Late during spring semester last year, I wrote an article where I addressed the need for the University to book respected and appropriate musical acts to perform at the school’s new convocation center. Certainly, the venue’s success in drawing Coldplay and Ludacris has been encouraging, but progress came to a screaming halt last month when it was announced that the arena’s next concert would feature none other than America’s favorite boy band, Good Charlotte. Good Charlotte? What are we, 13?
I was hoping this wouldn’t happen. The school’s got it all wrong. You see, we don’t like crap. I was hoping they would at least throw a bone to a school with a top-tier music program and a radio station dedicated to indy music. But instead, they chose Good Charlotte. What, did the All-American Rejects already have plans?
The Convocation Center events committee needs to make a serious effort to gauge what the students really want. I’ll give you a hint: it isn’t Neil Goldberg’s cirque, which performed at the Convocation Center on October 18th (The Miami Herald called it “a combination of fantasy circus and Broadway dream,” which basically means it sucked), and it certainly, most definitely, without question is not Good Charlotte.
I know it wasn’t a financial problem, either. Good Charlotte probably cost a pretty penny to perform on campus, and the events committee obviously chose consciously to have them perform. I can think of dozens of acts, including a number of homeless street performers, who would have been better concerts than Good Charlotte.

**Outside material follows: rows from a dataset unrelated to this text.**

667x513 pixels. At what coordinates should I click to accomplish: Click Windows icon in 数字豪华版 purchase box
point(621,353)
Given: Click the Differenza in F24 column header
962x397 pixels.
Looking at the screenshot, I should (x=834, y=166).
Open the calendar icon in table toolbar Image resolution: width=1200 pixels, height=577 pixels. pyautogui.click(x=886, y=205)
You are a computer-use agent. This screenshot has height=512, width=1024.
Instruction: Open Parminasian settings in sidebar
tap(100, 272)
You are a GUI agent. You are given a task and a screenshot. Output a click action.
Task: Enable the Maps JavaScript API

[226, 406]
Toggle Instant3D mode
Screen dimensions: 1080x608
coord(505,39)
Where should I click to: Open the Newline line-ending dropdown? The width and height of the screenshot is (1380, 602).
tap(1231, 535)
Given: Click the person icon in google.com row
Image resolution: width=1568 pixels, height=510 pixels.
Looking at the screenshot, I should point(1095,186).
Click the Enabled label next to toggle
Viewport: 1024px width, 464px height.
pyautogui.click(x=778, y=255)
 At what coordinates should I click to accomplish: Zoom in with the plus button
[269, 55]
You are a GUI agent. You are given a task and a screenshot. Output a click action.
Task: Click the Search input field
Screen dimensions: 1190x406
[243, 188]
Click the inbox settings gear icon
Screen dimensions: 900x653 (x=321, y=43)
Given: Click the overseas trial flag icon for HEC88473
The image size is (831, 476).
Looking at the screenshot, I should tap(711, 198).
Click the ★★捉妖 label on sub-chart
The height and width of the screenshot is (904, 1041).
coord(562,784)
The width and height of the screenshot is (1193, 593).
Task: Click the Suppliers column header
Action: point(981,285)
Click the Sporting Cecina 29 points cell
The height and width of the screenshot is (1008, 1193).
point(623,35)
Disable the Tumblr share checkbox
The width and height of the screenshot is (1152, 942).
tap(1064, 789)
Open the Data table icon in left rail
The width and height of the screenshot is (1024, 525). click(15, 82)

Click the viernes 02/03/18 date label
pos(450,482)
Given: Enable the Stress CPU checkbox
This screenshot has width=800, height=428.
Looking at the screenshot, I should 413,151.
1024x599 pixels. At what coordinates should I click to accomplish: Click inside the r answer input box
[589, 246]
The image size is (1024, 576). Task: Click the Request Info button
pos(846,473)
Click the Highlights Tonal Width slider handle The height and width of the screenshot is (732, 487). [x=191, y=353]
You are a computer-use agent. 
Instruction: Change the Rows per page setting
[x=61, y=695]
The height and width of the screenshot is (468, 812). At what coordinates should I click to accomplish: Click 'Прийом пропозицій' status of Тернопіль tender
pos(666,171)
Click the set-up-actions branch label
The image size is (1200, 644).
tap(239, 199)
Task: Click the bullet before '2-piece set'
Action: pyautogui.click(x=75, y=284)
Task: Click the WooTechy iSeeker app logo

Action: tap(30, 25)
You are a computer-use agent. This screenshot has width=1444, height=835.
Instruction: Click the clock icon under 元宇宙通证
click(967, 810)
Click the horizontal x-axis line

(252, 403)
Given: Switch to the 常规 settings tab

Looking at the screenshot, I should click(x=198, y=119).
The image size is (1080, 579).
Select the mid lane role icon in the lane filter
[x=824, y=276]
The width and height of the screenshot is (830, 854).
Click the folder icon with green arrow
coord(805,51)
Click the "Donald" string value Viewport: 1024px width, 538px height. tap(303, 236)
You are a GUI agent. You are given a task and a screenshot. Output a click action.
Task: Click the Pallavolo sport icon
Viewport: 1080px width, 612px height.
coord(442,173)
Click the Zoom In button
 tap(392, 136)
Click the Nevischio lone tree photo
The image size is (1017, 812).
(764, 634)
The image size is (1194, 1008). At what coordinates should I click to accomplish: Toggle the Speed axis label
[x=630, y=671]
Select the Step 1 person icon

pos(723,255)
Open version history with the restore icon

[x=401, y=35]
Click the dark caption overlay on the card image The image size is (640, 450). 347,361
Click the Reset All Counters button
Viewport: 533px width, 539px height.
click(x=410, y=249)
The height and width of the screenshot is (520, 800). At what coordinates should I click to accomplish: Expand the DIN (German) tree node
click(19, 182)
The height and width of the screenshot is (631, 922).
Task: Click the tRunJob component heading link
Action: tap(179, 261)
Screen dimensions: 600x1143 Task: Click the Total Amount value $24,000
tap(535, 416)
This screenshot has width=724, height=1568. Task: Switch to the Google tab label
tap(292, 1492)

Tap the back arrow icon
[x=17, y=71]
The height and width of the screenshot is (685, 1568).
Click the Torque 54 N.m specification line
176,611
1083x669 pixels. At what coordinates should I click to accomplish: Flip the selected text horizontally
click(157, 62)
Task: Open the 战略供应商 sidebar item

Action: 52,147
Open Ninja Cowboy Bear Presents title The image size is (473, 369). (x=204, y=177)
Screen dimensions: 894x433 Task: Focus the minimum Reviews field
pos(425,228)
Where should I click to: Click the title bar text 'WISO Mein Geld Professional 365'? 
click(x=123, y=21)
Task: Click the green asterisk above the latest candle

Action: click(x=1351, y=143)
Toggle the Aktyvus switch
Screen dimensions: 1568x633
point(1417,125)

So why not just ask the kids? I know we wouldn’t arrive at a consensus on an act to perform, but we would certainly overwhelmingly vote ‘Or what’ to the question “Does Good Charlotte rock, or what?”
I’m sick of hearing my best friends at UF and FSU raving about how Incubus and Dave and Outkast came to perform on their campus. I’m sick of them asking who’s played on UM campus recently.
But more than anything, I’m sick of the processed pop crap that is being scheduled at a pristine, $50 million facility. The University of Miami needs to open its eyes and schedule talent that reflects student interest. The time is now for the Convocation Center to find out what the students really want.